■ MATERIAL SHOWN:
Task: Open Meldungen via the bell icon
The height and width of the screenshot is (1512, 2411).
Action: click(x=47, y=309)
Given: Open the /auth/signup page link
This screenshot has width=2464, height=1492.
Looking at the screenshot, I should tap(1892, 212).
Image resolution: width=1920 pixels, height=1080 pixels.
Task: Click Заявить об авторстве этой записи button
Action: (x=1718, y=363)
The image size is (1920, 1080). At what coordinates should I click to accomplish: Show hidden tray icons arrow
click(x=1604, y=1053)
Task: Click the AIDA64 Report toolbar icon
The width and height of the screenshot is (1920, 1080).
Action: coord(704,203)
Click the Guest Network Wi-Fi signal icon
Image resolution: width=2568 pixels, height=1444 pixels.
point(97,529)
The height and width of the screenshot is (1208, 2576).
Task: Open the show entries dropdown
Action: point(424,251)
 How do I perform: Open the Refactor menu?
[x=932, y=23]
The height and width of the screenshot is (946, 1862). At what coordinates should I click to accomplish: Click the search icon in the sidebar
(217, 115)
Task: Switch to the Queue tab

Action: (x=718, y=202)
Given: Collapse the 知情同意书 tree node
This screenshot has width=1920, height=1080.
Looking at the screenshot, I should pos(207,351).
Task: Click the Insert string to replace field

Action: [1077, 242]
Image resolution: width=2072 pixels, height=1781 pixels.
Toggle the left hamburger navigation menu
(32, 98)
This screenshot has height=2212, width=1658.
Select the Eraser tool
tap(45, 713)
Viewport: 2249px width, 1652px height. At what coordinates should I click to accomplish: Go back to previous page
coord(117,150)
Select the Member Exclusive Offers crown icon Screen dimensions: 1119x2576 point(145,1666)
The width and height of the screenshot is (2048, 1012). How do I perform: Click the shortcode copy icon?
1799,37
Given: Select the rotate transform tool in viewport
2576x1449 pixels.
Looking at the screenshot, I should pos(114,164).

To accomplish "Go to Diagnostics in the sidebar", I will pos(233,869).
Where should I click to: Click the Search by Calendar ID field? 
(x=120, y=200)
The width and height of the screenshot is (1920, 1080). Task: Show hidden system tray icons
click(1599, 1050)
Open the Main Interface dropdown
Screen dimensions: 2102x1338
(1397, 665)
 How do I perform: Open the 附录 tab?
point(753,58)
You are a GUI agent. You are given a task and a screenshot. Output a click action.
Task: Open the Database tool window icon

■ DIRECTIONS FOR THIS TASK: Take the records and restate them word for word.

■ PROBLEM SOLUTION:
Task: Open Meldungen via the bell icon
The height and width of the screenshot is (1512, 2411).
Action: click(x=47, y=309)
Given: Open the /auth/signup page link
This screenshot has width=2464, height=1492.
Looking at the screenshot, I should tap(1892, 212).
Image resolution: width=1920 pixels, height=1080 pixels.
Task: Click Заявить об авторстве этой записи button
Action: (x=1718, y=363)
The image size is (1920, 1080). At what coordinates should I click to accomplish: Show hidden tray icons arrow
click(x=1604, y=1053)
Task: Click the AIDA64 Report toolbar icon
The width and height of the screenshot is (1920, 1080).
Action: coord(704,203)
Click the Guest Network Wi-Fi signal icon
Image resolution: width=2568 pixels, height=1444 pixels.
point(97,529)
The height and width of the screenshot is (1208, 2576).
Task: Open the show entries dropdown
Action: point(424,251)
 How do I perform: Open the Refactor menu?
[x=932, y=23]
The height and width of the screenshot is (946, 1862). At what coordinates should I click to accomplish: Click the search icon in the sidebar
(217, 115)
Task: Switch to the Queue tab

Action: (x=718, y=202)
Given: Collapse the 知情同意书 tree node
This screenshot has width=1920, height=1080.
Looking at the screenshot, I should pos(207,351).
Task: Click the Insert string to replace field

Action: [1077, 242]
Image resolution: width=2072 pixels, height=1781 pixels.
Toggle the left hamburger navigation menu
(32, 98)
This screenshot has height=2212, width=1658.
Select the Eraser tool
tap(45, 713)
Viewport: 2249px width, 1652px height. At what coordinates should I click to accomplish: Go back to previous page
coord(117,150)
Select the Member Exclusive Offers crown icon Screen dimensions: 1119x2576 point(145,1666)
The width and height of the screenshot is (2048, 1012). How do I perform: Click the shortcode copy icon?
1799,37
Given: Select the rotate transform tool in viewport
2576x1449 pixels.
Looking at the screenshot, I should pos(114,164).

To accomplish "Go to Diagnostics in the sidebar", I will pos(233,869).
Where should I click to: Click the Search by Calendar ID field? 
(x=120, y=200)
The width and height of the screenshot is (1920, 1080). Task: Show hidden system tray icons
click(1599, 1050)
Open the Main Interface dropdown
Screen dimensions: 2102x1338
(1397, 665)
 How do I perform: Open the 附录 tab?
point(753,58)
You are a GUI agent. You are given a task and a screenshot. Output a click action.
Task: Open the Database tool window icon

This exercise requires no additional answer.